Monday, July 27, 2009

Guest Blog Repost: Friendly vs. Outspoken Atheism

Before I repost this, note that this post was not intended to call anyone out. I am simply taking the two most common archetypes of Atheist and making them as extreme as humanly possible.

One might rather use the adjectives "Passive" and "Militant" or some other pairing of words that are the opposite of each other (and, perhaps, more apropos). I chose not to do so and, in the end, offended people who I respect. It was not my intention.

Here's the post!

Another guest post from Mark:

Now that I've had a little bit of booze in me... I don't know much about Christmas, but Bailey's, Peppermint Schnapps, and chocolate milk is fine by me.
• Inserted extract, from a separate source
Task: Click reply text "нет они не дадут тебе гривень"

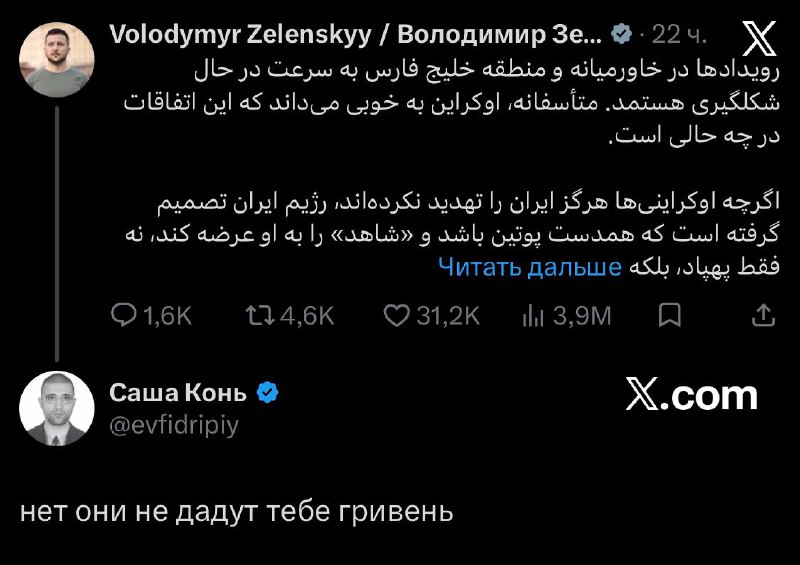Action: click(237, 512)
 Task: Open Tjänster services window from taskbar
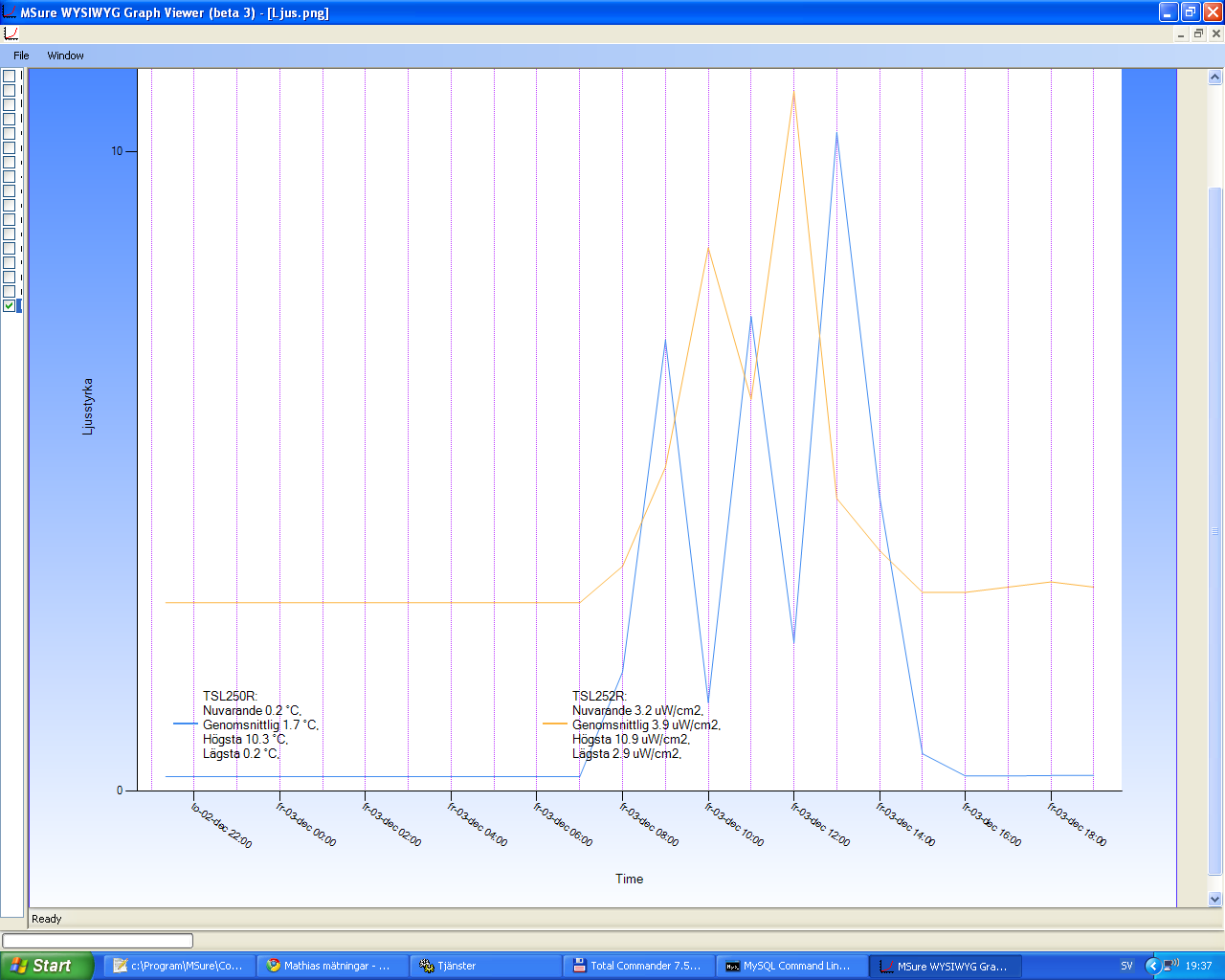(x=485, y=966)
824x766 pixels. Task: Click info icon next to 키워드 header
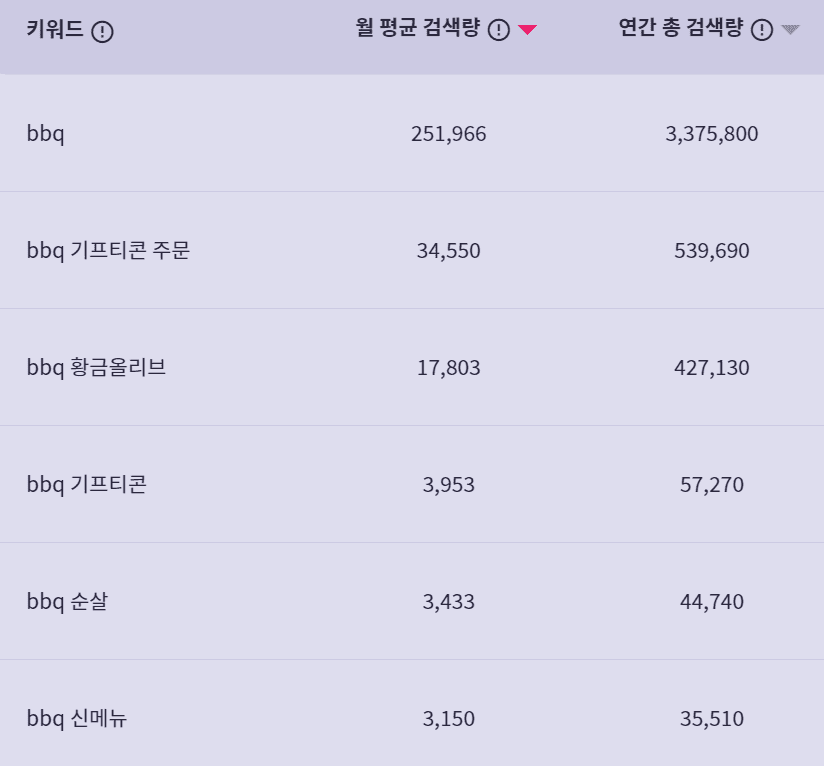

My hat goes out to Jen here. I would not be able to blog every half hour. I don't have that many things to say.

That being said, here's Guest Post #3 from me!

I was asked by Jen to discuss the difference between the so called “Friendly Atheist” vs the so called “Outspoken Atheist.”

Here, I think, are the pros and cons of each at their most extreme:

The Friendly Atheist is sort of seen as the apologetic atheist. They are there to be a spokesperson of atheism to religion. As a result, these people tend to be less outspoken about their own atheism in hopes that they can act as ambassador to the religious.

On the other hand, we have the Outspoken Atheist. The Outspoken Atheist is out there to let people know that he exists and doesn't care about your shenanigans. If you say or do something stupid, they will let you know because they're Atheists and they are the guardians of logic and the path of scientific enlightenment.

I think it is possible to conserve the best traits of each. It is possible to be an Atheist who is quite staunch in his beliefs and not be a dick about it. Certainly you may come across people with stupid beliefs. However, in my opinion, if they aren't bothering you, it is perfectly fine to leave them the heck alone.

As a general rule, when I meet a person, I try to judge them on their merits. I am, indeed willing to ignore the faults of a person if I find they are a positive influence on my life.

For example, a very close friend of mine, “Barry,” is very religious. He went to a school system run by a Baptist church and is a very active member of his congregation and a very religious individual. However, as a person, he is an incredibly good one. He's a talented musician of many stripes, an incredibly intelligent person, and an all around good guy. As a result, I have no problem with him as one of my closest friends. Sure, we disagree on certain things, religion being tantamount among them, but that is a small part of our relationship. We recognize that we have an incredibly different opinion, and recognize that, in the end, we are unlikely to change each others minds...so we don't bother mentioning it. Incidentally, he helped to build the museum that we are going to in two weeks. (LOL *cough*)

It is possible to be an ambassador to other faiths without compromising your integrity just as it is possible to be outspoken without being intrusive.

When it comes to these two archetypes, I don't think they need to be different.

2 comments:

  1. I'm pretty sure that you want "paramount", not "tantamount".